Black-capped chickadee

Poecile atricapillus
Bird
Small, year-round resident songbird of northern North America and a familiar feeder visitor. It is an insectivore through the breeding season — parents feed nestlings almost entirely on caterpillars and other arthropods gleaned from foliage and bark, which is why the keystone native trees that host the most caterpillars (oaks, cherries, willows, and aspens/cottonwoods) directly determine how many chickadees a landscape can raise. In fall and winter it shifts to roughly half plant matter (seeds and small fruits) and caches food in bark crevices for later retrieval. A cavity nester, it excavates or enlarges holes in soft, rotted snags and readily uses nest boxes.
Conservation
IUCN Red List: Least Concern, with a large range and a stable-to-increasing population.

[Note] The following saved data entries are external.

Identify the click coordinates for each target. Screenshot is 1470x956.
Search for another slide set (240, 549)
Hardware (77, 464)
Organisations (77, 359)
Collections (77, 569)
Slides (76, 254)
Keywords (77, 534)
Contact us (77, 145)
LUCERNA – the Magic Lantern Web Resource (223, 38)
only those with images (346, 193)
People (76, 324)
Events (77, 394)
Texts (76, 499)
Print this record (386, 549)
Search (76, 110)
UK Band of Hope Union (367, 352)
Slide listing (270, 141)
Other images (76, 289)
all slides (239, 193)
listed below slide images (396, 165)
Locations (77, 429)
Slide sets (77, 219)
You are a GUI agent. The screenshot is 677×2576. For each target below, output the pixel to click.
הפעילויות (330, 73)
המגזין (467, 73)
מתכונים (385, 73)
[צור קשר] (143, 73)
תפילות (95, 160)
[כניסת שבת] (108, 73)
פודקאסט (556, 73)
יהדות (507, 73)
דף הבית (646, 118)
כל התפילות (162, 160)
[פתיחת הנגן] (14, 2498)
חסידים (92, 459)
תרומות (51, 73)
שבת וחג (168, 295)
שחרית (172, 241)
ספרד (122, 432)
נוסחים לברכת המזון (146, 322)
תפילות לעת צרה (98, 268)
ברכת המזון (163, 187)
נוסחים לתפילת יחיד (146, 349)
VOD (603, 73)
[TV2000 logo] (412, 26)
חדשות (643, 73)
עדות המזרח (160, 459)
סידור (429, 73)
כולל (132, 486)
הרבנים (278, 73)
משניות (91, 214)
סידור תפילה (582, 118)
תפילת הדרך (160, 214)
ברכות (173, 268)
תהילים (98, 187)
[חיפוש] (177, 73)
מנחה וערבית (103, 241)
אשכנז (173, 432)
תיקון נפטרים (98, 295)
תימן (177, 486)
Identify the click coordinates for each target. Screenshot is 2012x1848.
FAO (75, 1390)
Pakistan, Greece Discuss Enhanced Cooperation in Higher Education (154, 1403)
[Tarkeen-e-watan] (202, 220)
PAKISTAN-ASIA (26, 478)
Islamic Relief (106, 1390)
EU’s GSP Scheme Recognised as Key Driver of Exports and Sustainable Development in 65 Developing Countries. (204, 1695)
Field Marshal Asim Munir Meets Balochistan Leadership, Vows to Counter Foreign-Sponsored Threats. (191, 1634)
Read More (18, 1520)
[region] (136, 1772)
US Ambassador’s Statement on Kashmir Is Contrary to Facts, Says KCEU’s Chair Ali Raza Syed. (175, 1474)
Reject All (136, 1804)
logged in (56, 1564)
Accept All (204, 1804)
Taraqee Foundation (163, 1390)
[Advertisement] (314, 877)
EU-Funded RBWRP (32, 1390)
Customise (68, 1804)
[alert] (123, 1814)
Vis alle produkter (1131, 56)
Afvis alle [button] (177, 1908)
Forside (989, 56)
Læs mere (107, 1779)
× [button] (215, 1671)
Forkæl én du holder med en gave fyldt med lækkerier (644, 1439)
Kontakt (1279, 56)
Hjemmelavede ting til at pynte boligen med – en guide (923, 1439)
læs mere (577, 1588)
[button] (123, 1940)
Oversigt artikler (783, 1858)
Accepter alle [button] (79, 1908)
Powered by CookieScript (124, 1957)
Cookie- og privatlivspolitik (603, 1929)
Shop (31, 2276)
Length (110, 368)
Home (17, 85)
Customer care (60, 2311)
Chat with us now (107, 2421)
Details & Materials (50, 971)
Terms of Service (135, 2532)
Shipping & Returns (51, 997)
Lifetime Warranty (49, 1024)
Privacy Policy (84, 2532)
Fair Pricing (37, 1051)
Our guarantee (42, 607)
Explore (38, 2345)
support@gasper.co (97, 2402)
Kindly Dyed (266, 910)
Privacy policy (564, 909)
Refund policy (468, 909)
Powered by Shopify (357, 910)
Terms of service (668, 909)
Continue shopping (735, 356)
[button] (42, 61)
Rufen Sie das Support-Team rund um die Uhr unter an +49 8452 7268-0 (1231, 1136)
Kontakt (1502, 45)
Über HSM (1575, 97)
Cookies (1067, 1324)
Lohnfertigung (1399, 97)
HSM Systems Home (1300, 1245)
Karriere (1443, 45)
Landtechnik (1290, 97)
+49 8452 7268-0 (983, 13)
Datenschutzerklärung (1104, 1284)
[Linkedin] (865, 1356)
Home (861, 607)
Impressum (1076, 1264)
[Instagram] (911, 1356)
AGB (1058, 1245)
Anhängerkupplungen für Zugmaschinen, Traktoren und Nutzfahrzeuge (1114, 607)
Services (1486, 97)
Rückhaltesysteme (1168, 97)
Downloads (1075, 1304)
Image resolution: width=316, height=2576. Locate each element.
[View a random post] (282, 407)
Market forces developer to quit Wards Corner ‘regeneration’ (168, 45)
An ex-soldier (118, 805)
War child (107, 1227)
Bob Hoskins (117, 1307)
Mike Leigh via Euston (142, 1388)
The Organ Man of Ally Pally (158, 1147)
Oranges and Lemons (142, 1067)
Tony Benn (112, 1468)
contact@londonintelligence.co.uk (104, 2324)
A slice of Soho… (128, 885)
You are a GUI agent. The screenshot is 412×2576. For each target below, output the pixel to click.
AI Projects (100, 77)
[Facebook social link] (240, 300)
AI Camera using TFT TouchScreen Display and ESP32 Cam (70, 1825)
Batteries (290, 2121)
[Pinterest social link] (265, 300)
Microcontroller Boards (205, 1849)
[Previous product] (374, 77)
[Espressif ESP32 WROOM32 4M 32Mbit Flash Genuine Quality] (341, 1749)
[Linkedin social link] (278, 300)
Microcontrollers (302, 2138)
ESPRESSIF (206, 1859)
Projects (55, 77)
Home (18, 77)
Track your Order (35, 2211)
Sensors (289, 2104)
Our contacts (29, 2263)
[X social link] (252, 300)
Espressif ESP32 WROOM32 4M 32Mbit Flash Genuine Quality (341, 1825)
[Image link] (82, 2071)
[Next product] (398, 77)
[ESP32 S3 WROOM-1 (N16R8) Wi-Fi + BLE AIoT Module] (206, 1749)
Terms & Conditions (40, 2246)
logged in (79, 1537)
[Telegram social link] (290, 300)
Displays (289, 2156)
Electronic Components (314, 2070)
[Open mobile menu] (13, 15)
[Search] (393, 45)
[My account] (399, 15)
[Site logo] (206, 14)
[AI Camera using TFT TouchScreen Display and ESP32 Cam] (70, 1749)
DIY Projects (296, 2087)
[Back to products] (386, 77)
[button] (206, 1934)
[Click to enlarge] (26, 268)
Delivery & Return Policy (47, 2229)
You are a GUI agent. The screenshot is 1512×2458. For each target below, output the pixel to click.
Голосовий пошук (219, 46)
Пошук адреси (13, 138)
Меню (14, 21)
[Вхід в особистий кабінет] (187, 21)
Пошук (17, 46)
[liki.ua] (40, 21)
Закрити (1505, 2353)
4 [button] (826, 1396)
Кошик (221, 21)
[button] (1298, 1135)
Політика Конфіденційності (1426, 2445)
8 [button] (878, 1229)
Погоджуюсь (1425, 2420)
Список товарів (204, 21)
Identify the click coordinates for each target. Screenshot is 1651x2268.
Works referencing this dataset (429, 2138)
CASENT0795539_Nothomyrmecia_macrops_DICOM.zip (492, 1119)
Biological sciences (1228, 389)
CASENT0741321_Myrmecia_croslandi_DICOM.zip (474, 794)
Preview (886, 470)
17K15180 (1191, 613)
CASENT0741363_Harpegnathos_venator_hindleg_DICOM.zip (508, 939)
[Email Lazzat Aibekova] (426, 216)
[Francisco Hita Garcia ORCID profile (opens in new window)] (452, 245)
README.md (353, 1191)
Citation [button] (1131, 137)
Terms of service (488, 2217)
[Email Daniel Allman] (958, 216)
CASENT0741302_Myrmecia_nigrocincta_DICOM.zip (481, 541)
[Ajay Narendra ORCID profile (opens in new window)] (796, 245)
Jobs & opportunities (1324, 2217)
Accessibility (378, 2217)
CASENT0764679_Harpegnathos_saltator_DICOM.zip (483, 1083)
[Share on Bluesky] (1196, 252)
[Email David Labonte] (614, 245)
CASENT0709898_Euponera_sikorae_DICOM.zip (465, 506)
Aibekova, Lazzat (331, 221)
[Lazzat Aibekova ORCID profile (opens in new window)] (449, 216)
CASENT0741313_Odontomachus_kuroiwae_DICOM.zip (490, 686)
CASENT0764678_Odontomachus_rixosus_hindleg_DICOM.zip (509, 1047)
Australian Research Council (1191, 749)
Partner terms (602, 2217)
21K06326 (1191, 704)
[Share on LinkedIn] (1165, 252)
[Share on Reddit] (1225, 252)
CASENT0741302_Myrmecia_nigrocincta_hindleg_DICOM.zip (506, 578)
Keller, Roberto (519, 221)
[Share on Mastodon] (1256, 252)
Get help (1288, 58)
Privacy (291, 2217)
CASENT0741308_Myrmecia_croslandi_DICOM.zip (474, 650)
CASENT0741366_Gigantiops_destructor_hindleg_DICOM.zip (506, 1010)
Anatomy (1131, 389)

Common and widespread; no special protection status. Its value here is as the textbook example of why caterpillar-rich native host trees matter — fewer host plants means fewer caterpillars and fewer chickadees.
Plants in the catalog
Seed plants · 1
Eastern hemlock
Tsuga canadensis
Plausible
Chickadees glean hemlock seed and overwintering insects from the foliage and cones and shelter in the dense evergreen crown; recorded as a regular forager of conifer seed within the hemlock's northern range.
Shelter plants · 17
American plum
Prunus americana
Documented
Black cherry
Prunus serotina
Documented
Black willow
Salix nigra
Documented
Bur oak
Quercus macrocarpa
Documented
Chokecherry
Prunus virginiana
Documented
Coast live oak
Quercus agrifolia
Documented
Eastern cottonwood
Populus deltoides
Documented
Fremont cottonwood
Populus fremontii
Documented
Northern red oak
Quercus rubra
Documented
Oregon white oak
Quercus garryana
Documented
Pussy willow
Salix discolor
Documented
Quaking aspen
Populus tremuloides
Documented
Scarlet oak
Quercus coccinea
Documented
Shumard oak
Quercus shumardii
Plausible
Mature oaks provide cavities, bark-foraging surfaces, and the abundant caterpillars that cavity-nesting songbirds rely on to raise their young; recorded as plausible for this species rather than a Shumard-specific documented tie.
Southern live oak
Quercus virginiana
Documented
Sweet cherry
Prunus avium
Documented
White oak
Quercus alba
Documented
Range
Resident across the northern United States and most of Canada, from Alaska and the Yukon east to the Maritimes, dipping south through the Appalachians and the Rocky Mountains.